Gay leather bars dotted Manhattan, with names like the Spike, Rawhide, the Ramrod and Badlands. And during the city’s annual gay pride parade, wearers of leather played a prominent role. Indeed, the annual Leather Pride Night party was one of the parade’s main sources of funding.

But “progress” in the name of same-sex marriage, social acceptance and civil rights seemed to have taken its toll on the leather scene.

“Many factors, like gentrification and the fight for marriage equality, have contributed to the rise in homonormality,” said Jeremiah Moss, who chronicles the city’s evolution on the site Jeremiah’s Vanishing New York. “This is a very American melting pot phenomenon: If you assimilate, if you give up what makes you different, you can have rights.”

The Internet has also impacted the leather scene. “The fact that the bulk of most people’s kinky lives are being lived out online or on their phone has diminished the prominence of what I would call classic leather,” said Matt Johnson, the chairman of Folsom Street East, an annual street fair in Manhattan that celebrates all things leather. “However, the growth of the virtual world has democratized kink to a greater extent, and has led to a proliferation of kinky styles.”

AIDS also had a dramatic effect, according to Mr. Bronski. “Leather shifted and became less aggressively sexual,” he said. “You see the emergence of bear communities, which is about being supportive and huggy.”

In Hell’s Kitchen, which has become Manhattan’s leading gay neighborhood, leather isn’t nearly as visible as button-down shirts, tank tops and cargo pants.

Earlier this year, the organizers of Leather Pride Night announced that after 31 years they were ending its annual fund-raiser. “Leather Pride Night has run its course as a broad-based community event,” the group said in a statement.

Photo

The Eagle Bar NYC, is one of the last stalwarts, which continues to host kinky nights like Foot Fetish Mondays and Hanky Tuesdays. CreditChristian Hansen for The New York Times 

And while some leather-themed events remain (most notably the Black Party and Folsom Street East), most of the city’s leather bars have closed. Rawhide, a perennially dark bar on Eighth Avenue and 21st Street, closed in 2013, after 34 years, because of a rent hike.

The Eagle Bar NYC, a long-running club at 554 West 28th Street, is the last stalwart. A smoldering, multilevel place with a pool table, a motorcycle and dim lighting, the Eagle continues to host kinky nights like Foot Fetish Mondays and Hanky Tuesdays.

To survive, it has had to evolve. Derek Danton, 57, a co-owner, said the median age of patrons is now about a decade younger, about 25 to 35, than before.

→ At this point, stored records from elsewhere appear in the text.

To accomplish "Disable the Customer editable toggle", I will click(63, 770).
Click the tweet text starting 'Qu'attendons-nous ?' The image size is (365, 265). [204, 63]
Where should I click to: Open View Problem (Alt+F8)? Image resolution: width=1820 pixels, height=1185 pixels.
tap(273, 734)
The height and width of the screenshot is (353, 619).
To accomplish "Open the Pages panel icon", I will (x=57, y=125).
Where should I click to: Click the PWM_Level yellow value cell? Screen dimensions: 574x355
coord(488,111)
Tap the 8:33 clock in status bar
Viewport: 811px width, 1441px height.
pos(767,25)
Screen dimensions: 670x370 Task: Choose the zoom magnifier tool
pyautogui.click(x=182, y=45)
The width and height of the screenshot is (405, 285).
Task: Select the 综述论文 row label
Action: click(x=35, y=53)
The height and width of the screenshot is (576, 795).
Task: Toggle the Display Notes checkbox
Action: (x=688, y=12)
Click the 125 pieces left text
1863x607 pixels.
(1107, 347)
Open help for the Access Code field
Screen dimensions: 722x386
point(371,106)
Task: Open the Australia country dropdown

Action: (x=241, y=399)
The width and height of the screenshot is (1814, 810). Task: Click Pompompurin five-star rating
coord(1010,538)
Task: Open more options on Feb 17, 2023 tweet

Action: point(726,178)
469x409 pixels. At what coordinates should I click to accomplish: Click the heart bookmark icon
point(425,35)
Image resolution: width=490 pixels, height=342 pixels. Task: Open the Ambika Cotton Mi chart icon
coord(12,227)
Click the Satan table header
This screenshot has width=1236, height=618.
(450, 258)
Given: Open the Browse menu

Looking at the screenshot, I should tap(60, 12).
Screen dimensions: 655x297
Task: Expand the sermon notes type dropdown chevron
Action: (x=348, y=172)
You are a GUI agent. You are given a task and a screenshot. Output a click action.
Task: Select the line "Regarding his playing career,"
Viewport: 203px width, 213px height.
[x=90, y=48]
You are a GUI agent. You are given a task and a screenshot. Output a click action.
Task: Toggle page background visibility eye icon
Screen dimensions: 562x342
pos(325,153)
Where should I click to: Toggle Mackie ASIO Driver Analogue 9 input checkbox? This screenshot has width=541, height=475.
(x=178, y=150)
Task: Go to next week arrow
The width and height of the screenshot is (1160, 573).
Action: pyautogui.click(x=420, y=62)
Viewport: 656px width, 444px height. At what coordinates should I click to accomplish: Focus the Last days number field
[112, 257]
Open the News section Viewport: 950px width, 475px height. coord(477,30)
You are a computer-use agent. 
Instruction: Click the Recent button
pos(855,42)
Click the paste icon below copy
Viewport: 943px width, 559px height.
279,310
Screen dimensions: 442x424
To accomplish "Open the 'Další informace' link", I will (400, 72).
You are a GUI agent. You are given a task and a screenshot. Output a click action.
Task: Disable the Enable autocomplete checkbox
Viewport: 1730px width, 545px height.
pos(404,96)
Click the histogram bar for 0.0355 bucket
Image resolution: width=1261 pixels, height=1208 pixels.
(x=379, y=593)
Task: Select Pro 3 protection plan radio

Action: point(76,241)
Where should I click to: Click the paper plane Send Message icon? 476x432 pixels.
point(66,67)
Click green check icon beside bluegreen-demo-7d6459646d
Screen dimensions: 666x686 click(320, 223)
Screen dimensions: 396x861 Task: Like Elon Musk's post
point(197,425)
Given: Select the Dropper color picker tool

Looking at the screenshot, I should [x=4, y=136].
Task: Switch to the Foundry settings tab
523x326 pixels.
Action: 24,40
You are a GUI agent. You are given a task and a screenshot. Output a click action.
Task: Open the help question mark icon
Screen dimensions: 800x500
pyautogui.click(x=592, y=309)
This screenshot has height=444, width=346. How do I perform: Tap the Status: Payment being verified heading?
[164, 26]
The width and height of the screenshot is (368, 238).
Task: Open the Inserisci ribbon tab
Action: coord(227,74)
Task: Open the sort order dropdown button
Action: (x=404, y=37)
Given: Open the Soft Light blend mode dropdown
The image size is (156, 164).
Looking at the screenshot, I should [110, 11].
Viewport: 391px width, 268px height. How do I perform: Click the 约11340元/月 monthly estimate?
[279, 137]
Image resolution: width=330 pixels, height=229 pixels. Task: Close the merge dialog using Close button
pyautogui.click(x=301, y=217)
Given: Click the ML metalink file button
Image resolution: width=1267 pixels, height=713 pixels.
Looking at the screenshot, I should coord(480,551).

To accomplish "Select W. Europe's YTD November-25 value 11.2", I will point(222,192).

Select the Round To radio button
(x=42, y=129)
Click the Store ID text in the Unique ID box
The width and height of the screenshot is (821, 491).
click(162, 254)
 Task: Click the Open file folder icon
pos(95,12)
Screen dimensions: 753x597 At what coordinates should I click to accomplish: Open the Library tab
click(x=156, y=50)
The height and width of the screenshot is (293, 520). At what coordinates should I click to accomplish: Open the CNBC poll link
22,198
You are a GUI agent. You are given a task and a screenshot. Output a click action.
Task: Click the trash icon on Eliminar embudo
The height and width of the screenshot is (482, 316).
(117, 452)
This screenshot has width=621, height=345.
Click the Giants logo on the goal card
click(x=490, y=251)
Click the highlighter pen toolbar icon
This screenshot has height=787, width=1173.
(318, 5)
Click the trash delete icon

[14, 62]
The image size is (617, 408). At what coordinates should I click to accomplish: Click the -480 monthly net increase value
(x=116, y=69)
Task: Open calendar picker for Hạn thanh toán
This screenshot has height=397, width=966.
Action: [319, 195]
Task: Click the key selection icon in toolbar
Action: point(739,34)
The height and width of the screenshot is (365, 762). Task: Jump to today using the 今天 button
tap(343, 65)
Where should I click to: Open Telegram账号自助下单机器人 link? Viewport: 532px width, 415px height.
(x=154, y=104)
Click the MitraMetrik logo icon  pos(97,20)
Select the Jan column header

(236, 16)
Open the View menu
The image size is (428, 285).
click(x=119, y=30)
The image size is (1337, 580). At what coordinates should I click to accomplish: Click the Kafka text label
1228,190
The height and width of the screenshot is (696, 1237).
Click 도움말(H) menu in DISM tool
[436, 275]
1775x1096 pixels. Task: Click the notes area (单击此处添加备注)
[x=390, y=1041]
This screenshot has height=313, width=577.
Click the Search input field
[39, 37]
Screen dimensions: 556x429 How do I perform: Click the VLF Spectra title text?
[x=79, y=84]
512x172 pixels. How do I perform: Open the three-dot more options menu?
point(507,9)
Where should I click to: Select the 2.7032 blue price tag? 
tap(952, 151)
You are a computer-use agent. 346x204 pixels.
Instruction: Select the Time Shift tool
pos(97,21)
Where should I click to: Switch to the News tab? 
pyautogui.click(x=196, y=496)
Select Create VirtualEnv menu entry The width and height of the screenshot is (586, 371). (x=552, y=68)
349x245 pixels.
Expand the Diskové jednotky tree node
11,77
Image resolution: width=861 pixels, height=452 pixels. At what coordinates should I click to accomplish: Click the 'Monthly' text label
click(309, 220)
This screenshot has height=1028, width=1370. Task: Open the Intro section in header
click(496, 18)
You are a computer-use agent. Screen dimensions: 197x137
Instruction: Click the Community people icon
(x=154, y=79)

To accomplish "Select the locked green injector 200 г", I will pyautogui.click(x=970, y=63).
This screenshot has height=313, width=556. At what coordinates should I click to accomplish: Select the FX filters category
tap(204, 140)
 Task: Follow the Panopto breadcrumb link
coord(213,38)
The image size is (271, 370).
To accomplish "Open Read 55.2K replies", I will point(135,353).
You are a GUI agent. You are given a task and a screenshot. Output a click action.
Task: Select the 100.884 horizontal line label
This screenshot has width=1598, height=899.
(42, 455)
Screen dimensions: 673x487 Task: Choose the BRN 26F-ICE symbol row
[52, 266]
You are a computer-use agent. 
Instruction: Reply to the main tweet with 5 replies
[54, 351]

He said they wear less leather than the old guard (sometimes just one item) and generally don’t identity as full-time leather men.

“Now there’s so much assimilation,” Mr. Danton said. “In the ’90s, leather evolved into something else. It became absorbed by the larger fetish community.”

Brut, which started two years ago, has given leather a boost among gay men raised in the age of hookup apps like Grindr and Scruff. The party has grown in popularity, branching out to Los Angeles and San Francisco, with Chicago and Atlanta in the works.

Dan Darlington, 39, a former pharmacist from Chicago, who started Brut with Peter Napoli, 31, also sees a generational divide. “The old guard are the die-hards, very intense, feeling you have to wear your leather all the time,” he said. “The new guard are saying: ‘We’re not going to wear it all the time. We’re going to incorporate other elements into it.’”

Still, he added, the party is a way for the old and new guard to get together.

Correction: December 24, 2015
The picture caption accompanying an earlier version of this article misidentified the year the photograph was taken. It was 1984 not 1980. It also referred incorrectly to the official name of the event at which the photograph was taken. It is the annual Lesbian and Gay Pride March, not the Gay Pride parade.